Mit dem Rolli aufs Parkett
Seit 20 Jahren wird in Krefeld Gesellschaftstanz für Behinderte angeboten. Mittlerweile gibt es schon drei Gruppen.
Krefeld. Es ist Freitagabend in den Klubräumen des TC Seidenstadt. Zu den Klängen eines Wiener Walzers schwingen sich gehend und rollend die Seidenrollis über das Parkett. Seit 20 Jahren gibt es in Krefeld schon das Tanzangebot für Menschen mit Behinderungen - im Oktober wird im kleinen Kreis der Geburtstag gefeiert.
1990 hat alles mit einer Arbeitsgruppe an der Rheinischen Körperbehindertenschule, der heutigen Gerd-Jansen-Schule, am Luiter Weg angefangen. Die Gruppe schloss sich dem TTC Philadelphia Krefeld an, wechselte 1995 zum TC Seidenstadt.
Von Anfang an dabei ist die heutige Abteilungsleiterin Andrea Honshaw. "Ich habe damals an der Schule meine Ausbildung zur Erzieherin begonnen", sagt die 40-Jährige. "Die Gründerin Gesche Stuhlweißenburg fragte mich, ob ich nicht als Fußgänger mitmachen möchte. So bin ich zu meinem ersten Rollstuhl-Tanzpartner gekommen." Mit Norbert Semmler tanzte sie viele Jahre erfolgreich auf Turnieren, sie wurden unter anderem 2004 Deutsche Meister. Mittlerweile hat Honshaw ihre aktive Tanzkarriere an den Nagel gehängt.

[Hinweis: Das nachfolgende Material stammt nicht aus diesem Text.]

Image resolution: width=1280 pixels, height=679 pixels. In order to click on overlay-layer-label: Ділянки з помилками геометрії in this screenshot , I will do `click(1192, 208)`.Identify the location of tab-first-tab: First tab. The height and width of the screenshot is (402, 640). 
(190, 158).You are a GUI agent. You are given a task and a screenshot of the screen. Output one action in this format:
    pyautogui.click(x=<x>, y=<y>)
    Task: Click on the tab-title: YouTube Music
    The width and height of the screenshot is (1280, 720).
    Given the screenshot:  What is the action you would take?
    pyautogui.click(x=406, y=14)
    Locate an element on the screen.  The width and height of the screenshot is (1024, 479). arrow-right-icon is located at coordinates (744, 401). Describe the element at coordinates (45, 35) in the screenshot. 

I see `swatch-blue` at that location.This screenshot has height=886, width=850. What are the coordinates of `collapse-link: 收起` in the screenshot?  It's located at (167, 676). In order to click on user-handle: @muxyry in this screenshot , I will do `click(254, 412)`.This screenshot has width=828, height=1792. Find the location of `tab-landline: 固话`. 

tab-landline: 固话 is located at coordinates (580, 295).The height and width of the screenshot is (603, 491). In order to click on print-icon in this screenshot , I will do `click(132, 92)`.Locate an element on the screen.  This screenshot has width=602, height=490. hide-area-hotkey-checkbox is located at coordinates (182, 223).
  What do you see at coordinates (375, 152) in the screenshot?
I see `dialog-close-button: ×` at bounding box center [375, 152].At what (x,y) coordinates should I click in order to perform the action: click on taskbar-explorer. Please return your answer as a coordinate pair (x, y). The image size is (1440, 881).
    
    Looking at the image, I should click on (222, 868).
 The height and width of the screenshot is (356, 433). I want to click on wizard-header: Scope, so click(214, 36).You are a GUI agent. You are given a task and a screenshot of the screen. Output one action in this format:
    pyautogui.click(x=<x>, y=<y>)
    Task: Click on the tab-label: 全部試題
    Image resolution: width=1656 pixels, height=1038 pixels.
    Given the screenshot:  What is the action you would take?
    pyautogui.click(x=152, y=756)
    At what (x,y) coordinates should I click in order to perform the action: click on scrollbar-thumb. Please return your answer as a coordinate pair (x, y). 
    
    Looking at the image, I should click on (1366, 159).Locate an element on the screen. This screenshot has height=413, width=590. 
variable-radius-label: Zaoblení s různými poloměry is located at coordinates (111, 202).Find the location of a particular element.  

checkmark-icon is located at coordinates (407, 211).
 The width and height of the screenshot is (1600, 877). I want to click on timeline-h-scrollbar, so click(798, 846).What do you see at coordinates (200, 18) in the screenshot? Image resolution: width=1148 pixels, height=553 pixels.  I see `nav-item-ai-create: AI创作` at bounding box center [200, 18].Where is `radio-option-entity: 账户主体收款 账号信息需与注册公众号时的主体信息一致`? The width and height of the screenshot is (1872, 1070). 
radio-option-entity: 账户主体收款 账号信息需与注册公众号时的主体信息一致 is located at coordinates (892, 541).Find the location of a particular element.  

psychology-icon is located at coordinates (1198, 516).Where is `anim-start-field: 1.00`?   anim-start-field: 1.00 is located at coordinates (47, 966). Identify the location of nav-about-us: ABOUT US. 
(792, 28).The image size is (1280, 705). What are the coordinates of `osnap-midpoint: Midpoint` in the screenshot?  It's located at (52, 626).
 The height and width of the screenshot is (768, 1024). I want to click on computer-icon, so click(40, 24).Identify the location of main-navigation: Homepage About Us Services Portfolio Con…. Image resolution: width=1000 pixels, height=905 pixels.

Rund 60 Mitglieder verzeichnet der Bereich beim TC Seidenstadt. Getanzt wird in drei Gruppen. Die Handicap-Dancers sind eine reine Fußgängergruppe für Menschen mit geistiger Behinderung. Seit 1997 wird der Tanzsport auch für Kinder und Jugendliche unter dem Namen "Dance 4 Kids with Handicap" angeboten. Die Seidenrollis sind eine Mischgruppe aus Rollstuhlfahrern und Fußgängern.
"Die Fußgänger, die bei uns mitmachen, sind Ehepartner, Freunde oder Leute, die Lust darauf haben", sagt Honshaw. Das Ehepaar Antje und Richard Tippett hat beispielsweise immer gern getanzt. Seit ihre Multiple Sklerose-Erkrankung sich verschlimmert hat, sitzt sie im Rollstuhl. "Für uns ist das eine ganz tolle Sache, weil man plötzlich wieder gleichberechtigt ist", sagt die 47-Jährige.
Denn der Rollstuhlfahrer ist keineswegs abhängig vom Fußgänger oder wird von ihm nur durch den Raum gezogen. "Wichtig ist, dass beide Tänzer viel Spannung halten", sagt Honshaw. Unterschiede zu den Schritten beim Gesellschaftstanz ohne Rollstuhl gibt es für den Fußgänger kaum. "Man kann nur keine Seitwärtsbewegungen mit dem Rollstuhl machen", sagt Richard Tippett.
Anika Deblin macht bei den Seidenrollis mit, weil es ihr Spaß macht. Die 25-Jährige aus Tönisvorst tanzt seit kurzem mit ihrem Partner, Rollstuhlfahrer Peter Mand, auch im Breitensport. Bei ihrem ersten Turnier im Juni in Köln landeten sie auf dem ersten Platz. Honshaw: "Ich sage immer, sie kamen, sahen und siegten."